La réhabilitation vestibulaire
Cette approche est proposée aux personnes atteintes de troubles de l’équilibre, le plus souvent aigus. Ceux-ci peuvent être dus à des pathologies différentes, vertiges de Mesnières, atteinte virale du nerf vestibulaire (névrite ou neuronite), ou atteintes vasculaires, souvent liées au vieillissement. «Quand le déficit vestibulaire est unilatéral, une compensation physiologique se met en place assez rapidement grâce au système vestibulaire sain qui reste de l’autre côté», explique Gilles Besombes, physiothérapeute, spécialisé en réhabilitation vestibulaire.
Les exercices pratiqués par les patients pendant les séances de réhabilitation permettent d’accélérer ce processus de récupération naturelle.
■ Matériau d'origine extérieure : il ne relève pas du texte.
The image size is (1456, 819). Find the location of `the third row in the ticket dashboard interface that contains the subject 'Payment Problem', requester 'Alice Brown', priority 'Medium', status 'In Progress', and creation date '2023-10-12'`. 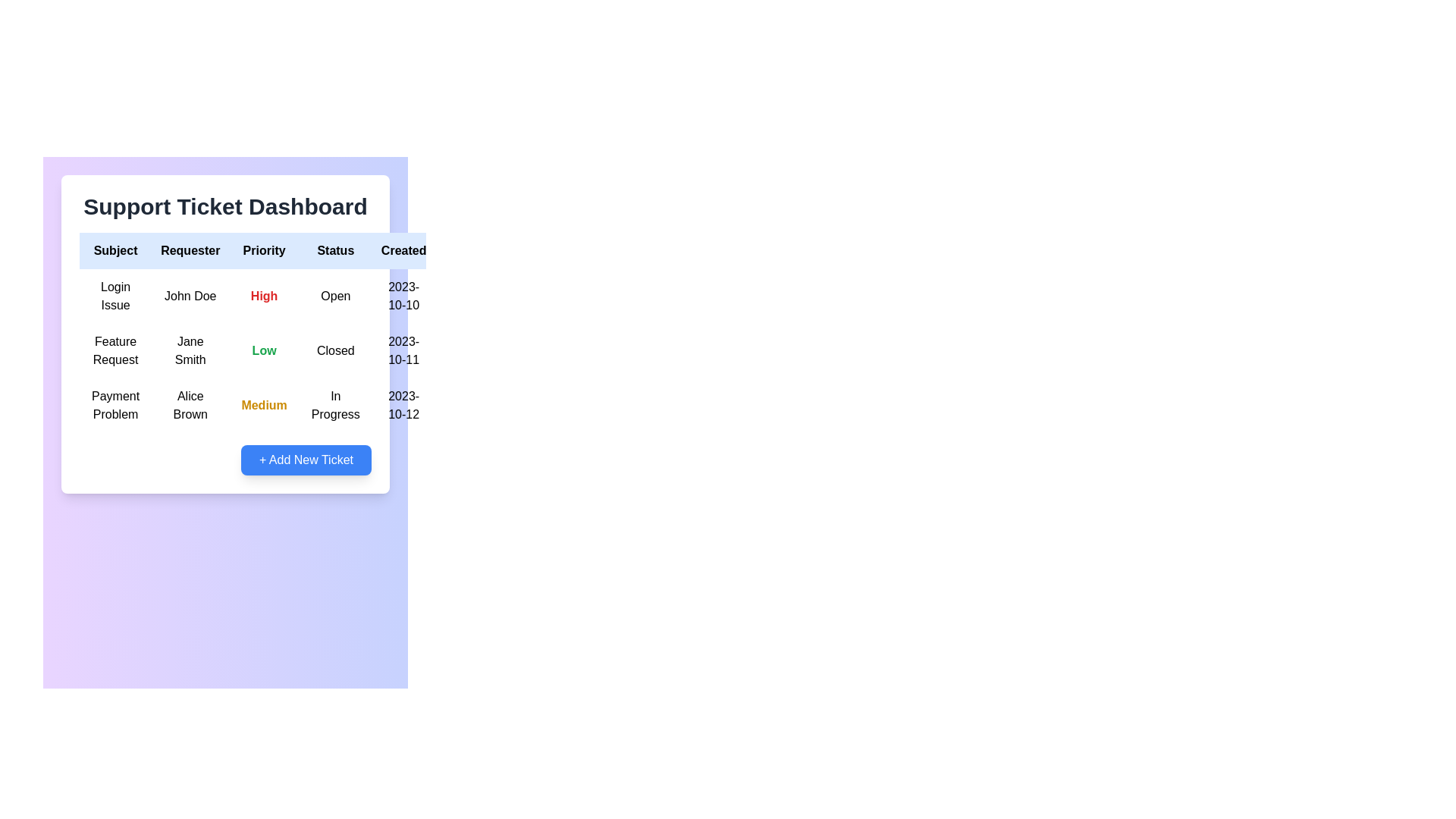

the third row in the ticket dashboard interface that contains the subject 'Payment Problem', requester 'Alice Brown', priority 'Medium', status 'In Progress', and creation date '2023-10-12' is located at coordinates (290, 405).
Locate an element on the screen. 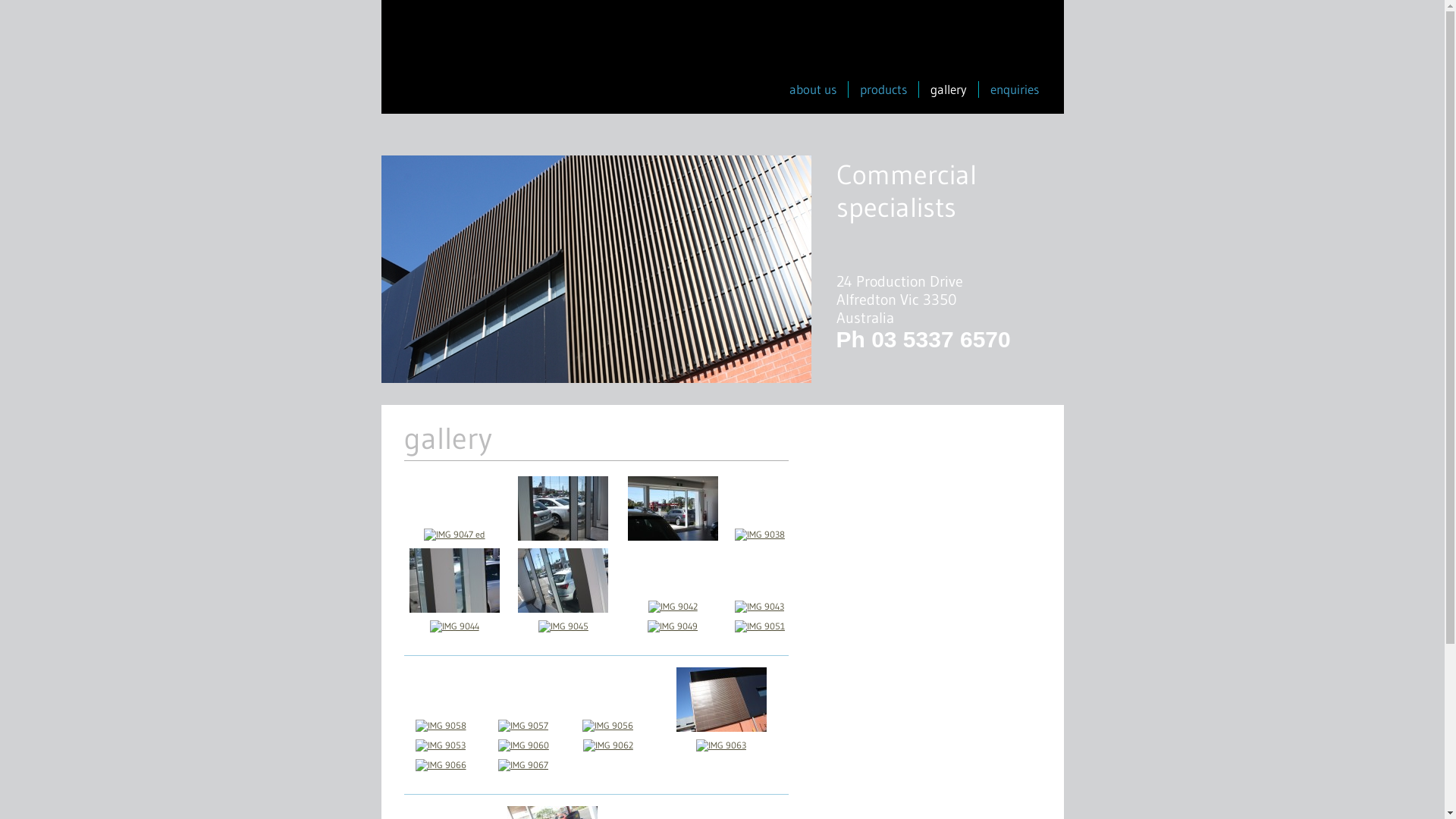 The width and height of the screenshot is (1456, 819). 'IMG 9058' is located at coordinates (415, 725).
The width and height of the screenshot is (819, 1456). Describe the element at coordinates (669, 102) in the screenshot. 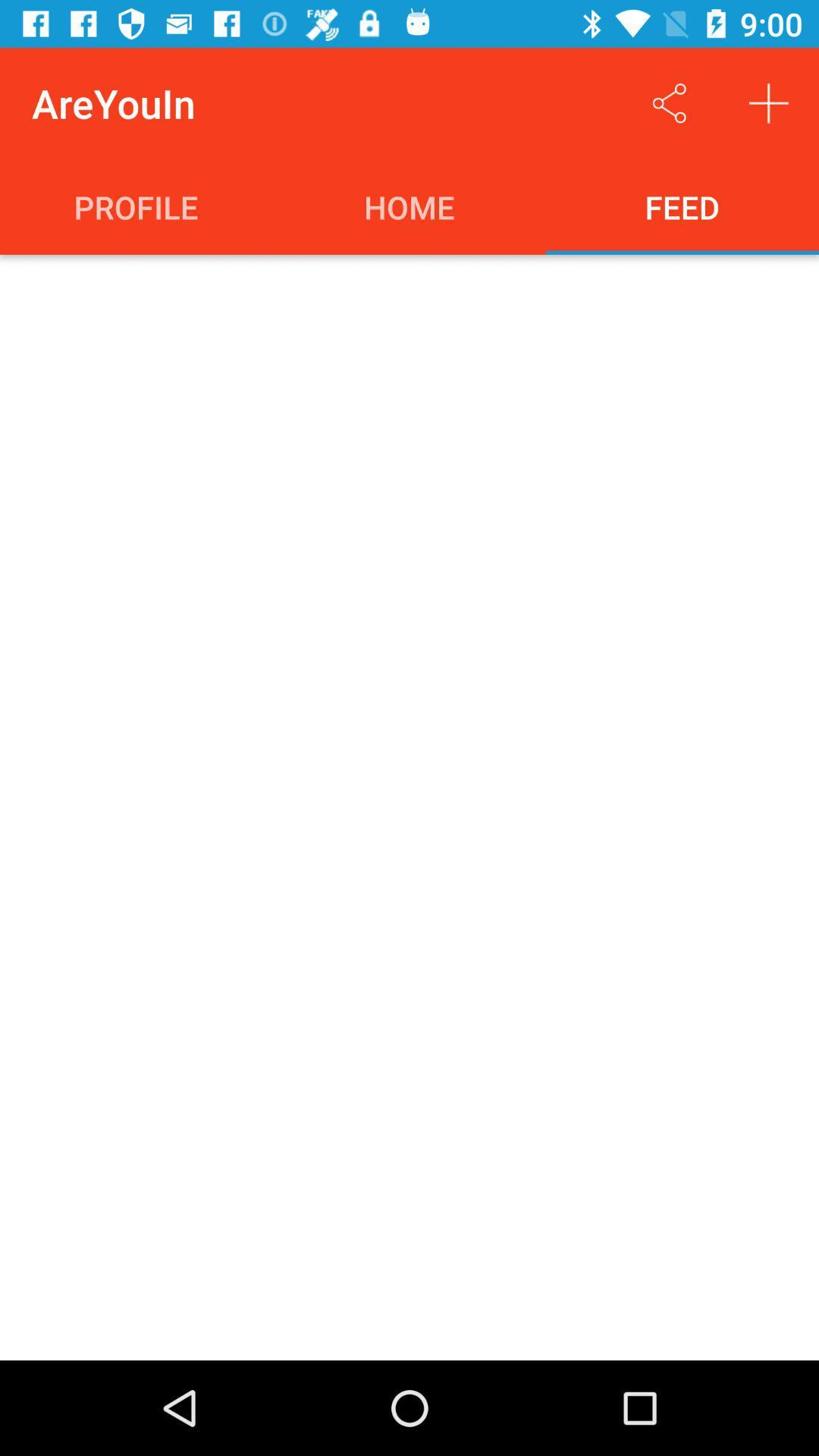

I see `the item above the feed` at that location.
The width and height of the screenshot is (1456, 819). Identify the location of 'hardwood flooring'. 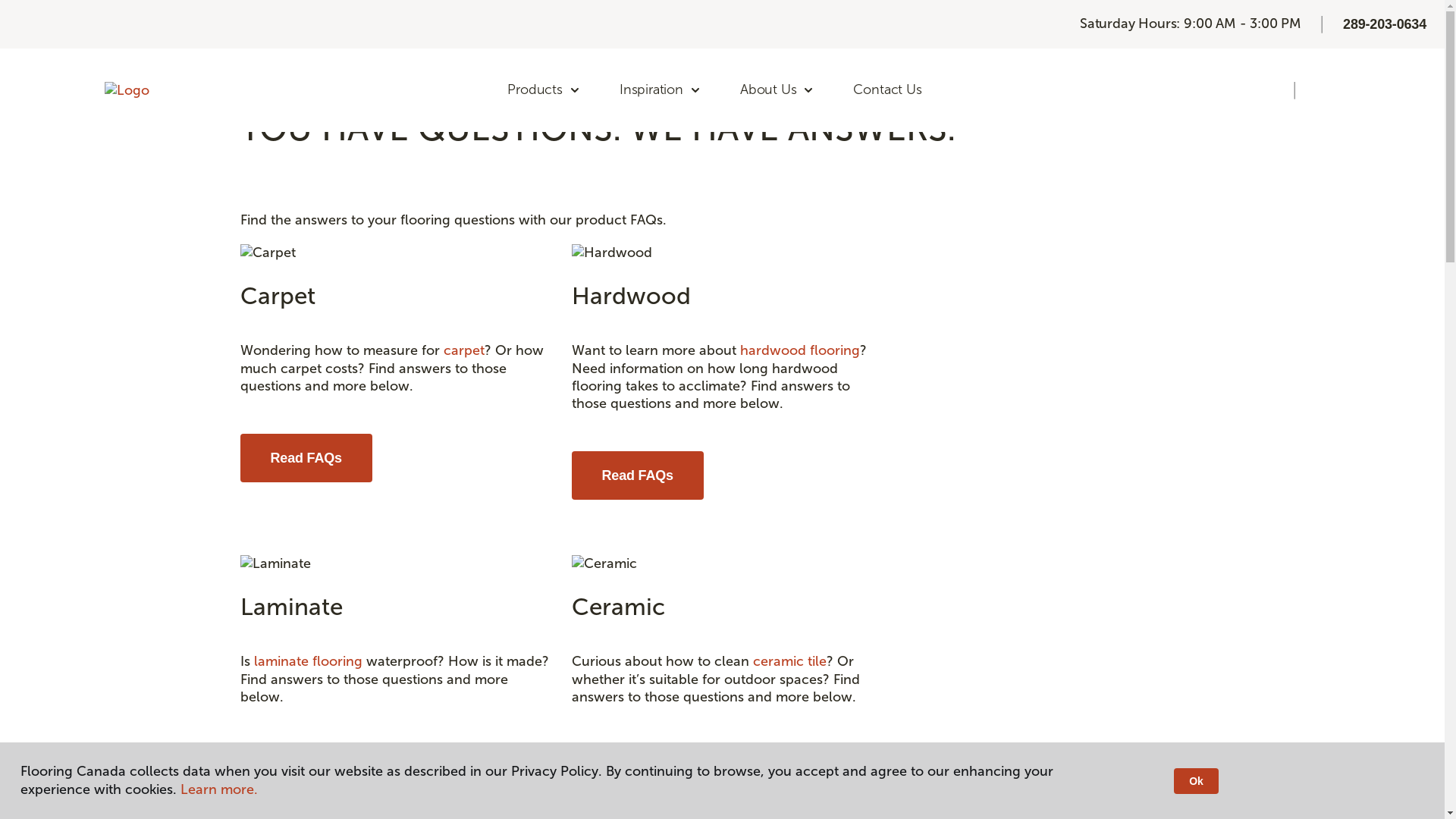
(799, 350).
Cette approche n’est pas utilisable lors d’atteintes bilatérales car il n’existe plus de structure saine pour permettre cette compensation.
Chez certains patients, les plus jeunes généralement, un déficit unilatéral peut être compensé sans réhabilitation, alors que d’autres patients ne récupéreront jamais totalement leur fonction vestibulaire d’origine, et devront refaire régulièrement des séances de réhabilitation. «Il y a une grande variabilité inter-individuelle en ce qui concerne les troubles de l’équilibre, constate Gilles Besombes. Tant dans le niveau d’intensité des symptômes, que dans les possibilités de récupération. Chaque cas est donc unique et nécessite des évaluations très précises, réalisées par un spécialiste.»